We live at the end of a dirt road on a river that’s part of the Intracoastal Waterway. It’s serene and nature-filled, and although we are far from any kind of shopping or things like movies, we are surrounded by all kinds of shore birds: Great Blue herons, osprey, deer and bear, too. We had a bald eagle who nests in our pine trees and right now at night trumpet swans from Canada are wintering on our river. At night they bark like dogs! We take walks with our Italian Spinone, Radar, and of course, I love to read. I read at least three books a week, and sometimes more, often just before bed. I enjoy jigsaw puzzles, too!
Your own favourite author/book/genre?
I was fortunate to count P D James as a mentor and friend for the past 14 years. Sadly she died a few weeks ago but has left behind a host of deeply layered mystery novels that explore the psychology of their characters and how it connects to each setting. I’d learned from her writing long before we became acquainted.

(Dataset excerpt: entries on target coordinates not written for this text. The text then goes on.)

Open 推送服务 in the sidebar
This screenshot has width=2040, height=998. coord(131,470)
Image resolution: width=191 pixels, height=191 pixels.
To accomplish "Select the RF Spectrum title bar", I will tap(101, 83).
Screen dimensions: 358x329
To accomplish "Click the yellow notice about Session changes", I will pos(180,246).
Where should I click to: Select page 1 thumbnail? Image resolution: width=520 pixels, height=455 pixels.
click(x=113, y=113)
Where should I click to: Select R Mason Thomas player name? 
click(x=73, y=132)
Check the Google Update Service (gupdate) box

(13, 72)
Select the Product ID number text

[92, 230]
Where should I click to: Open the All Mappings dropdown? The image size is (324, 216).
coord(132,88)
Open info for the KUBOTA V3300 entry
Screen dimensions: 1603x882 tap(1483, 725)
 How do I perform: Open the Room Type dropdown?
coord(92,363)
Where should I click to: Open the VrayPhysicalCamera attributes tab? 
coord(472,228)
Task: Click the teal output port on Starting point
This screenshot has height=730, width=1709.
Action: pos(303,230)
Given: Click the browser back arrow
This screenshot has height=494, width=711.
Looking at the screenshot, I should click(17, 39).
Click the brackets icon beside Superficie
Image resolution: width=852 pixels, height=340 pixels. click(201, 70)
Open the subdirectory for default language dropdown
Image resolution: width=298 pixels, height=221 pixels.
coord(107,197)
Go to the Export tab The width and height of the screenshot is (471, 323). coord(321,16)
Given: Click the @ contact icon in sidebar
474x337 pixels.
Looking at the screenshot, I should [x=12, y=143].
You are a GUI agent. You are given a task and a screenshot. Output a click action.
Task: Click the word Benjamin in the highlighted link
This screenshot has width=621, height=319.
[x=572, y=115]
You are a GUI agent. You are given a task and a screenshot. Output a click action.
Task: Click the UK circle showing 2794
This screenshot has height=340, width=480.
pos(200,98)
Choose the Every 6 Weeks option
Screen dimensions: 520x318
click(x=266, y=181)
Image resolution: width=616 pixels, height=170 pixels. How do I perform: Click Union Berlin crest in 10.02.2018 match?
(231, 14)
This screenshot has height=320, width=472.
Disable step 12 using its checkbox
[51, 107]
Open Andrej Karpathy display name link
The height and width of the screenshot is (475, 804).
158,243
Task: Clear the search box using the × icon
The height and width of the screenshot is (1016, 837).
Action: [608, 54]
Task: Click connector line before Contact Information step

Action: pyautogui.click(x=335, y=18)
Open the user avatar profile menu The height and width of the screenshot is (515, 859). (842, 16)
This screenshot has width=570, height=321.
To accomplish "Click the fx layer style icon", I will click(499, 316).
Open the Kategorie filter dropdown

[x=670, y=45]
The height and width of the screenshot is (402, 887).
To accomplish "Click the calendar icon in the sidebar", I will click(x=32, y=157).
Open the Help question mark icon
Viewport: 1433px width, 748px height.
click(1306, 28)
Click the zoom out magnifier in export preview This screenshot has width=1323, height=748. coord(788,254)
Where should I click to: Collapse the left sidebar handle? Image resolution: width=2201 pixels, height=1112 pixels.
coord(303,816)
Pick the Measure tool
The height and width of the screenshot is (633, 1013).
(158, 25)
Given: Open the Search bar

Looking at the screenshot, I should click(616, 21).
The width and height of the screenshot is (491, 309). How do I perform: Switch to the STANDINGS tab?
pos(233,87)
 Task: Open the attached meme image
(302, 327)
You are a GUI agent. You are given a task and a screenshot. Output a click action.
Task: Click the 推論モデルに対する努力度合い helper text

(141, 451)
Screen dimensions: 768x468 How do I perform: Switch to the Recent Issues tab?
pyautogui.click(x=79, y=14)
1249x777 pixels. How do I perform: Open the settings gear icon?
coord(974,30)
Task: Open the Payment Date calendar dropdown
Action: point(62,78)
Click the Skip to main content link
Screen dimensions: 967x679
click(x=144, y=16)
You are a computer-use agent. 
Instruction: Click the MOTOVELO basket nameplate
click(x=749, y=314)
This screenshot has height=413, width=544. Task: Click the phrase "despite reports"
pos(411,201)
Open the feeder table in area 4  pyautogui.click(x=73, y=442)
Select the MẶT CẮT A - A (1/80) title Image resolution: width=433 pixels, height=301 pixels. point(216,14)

Mystery has always been what I read and enjoyed most and why I chose to write them. The puzzle’s the thing for me. I started with Conan Doyle and the Golden Agers: Christie, Sayers, Tey, Marsh, et al, and never looked back. Modern authors I read and enjoy include Louise Penny, Frances Fyfield, Deborah Crombie, Nicola Upson, Michael Robotham, Val McDermid, Ian Rankin, Denise Mina, Peter Robertson, Peter Lovesey, Aline Templeton, Ruth Rendell, Peter May, Ann Cleeves, Barry Maitland … you did want a reading list, right?
What advice would you give an aspiring author?
-Don’t fret. Just put your head down and write a good story. Consider it a lump of clay you will refine and shape. Mistakes can be corrected. Give yourself freedom to make them and don’t censor your creativity.
-The real writing gets done in revision. This is where you add texture, cut away the excess and let the story shine through. It all comes down to a darn good story.
-Learn to find a GOOD critique group/person. This is not always easy. Writers can be a jealous lot. You can’t learn from someone who tells you they liked or didn’t like your work. You need to find out what it was they liked or didn’t like. But take all advice with a large grain of salt. Never revise to meet someone else’s expectations. This is YOUR story and you are its owner. So own it.
Marni Graff is the award-winning author of The Nora Tierney Mysteries, set in England. The Blue Virgin introduces Nora, an American writer living in Oxford. The Green Remains and The Scarlet Wench trace Nora’s move to the Lake District where murder follows her. In process is The Golden Hour, set in Bath, and premiering in Spring 2015 will be Graff’s new Manhattan series, Death Unscripted, featuring nurse Trudy Genova, a medical consultant for a New York movie studio. Graff is also co-author of Writing in a Changing World, a primer on writing groups and critique techniques. She writes crime book reviews at auntiemwrites.com and is Managing Editor of Bridle Path Press. A member of Sisters in Crime, Graff runs the NC Writers Read program in Belhaven. All of Graff’s books can be bought at Amazon.com, Amazon.co.uk or at bridlepathpress.com and are available as eBooks.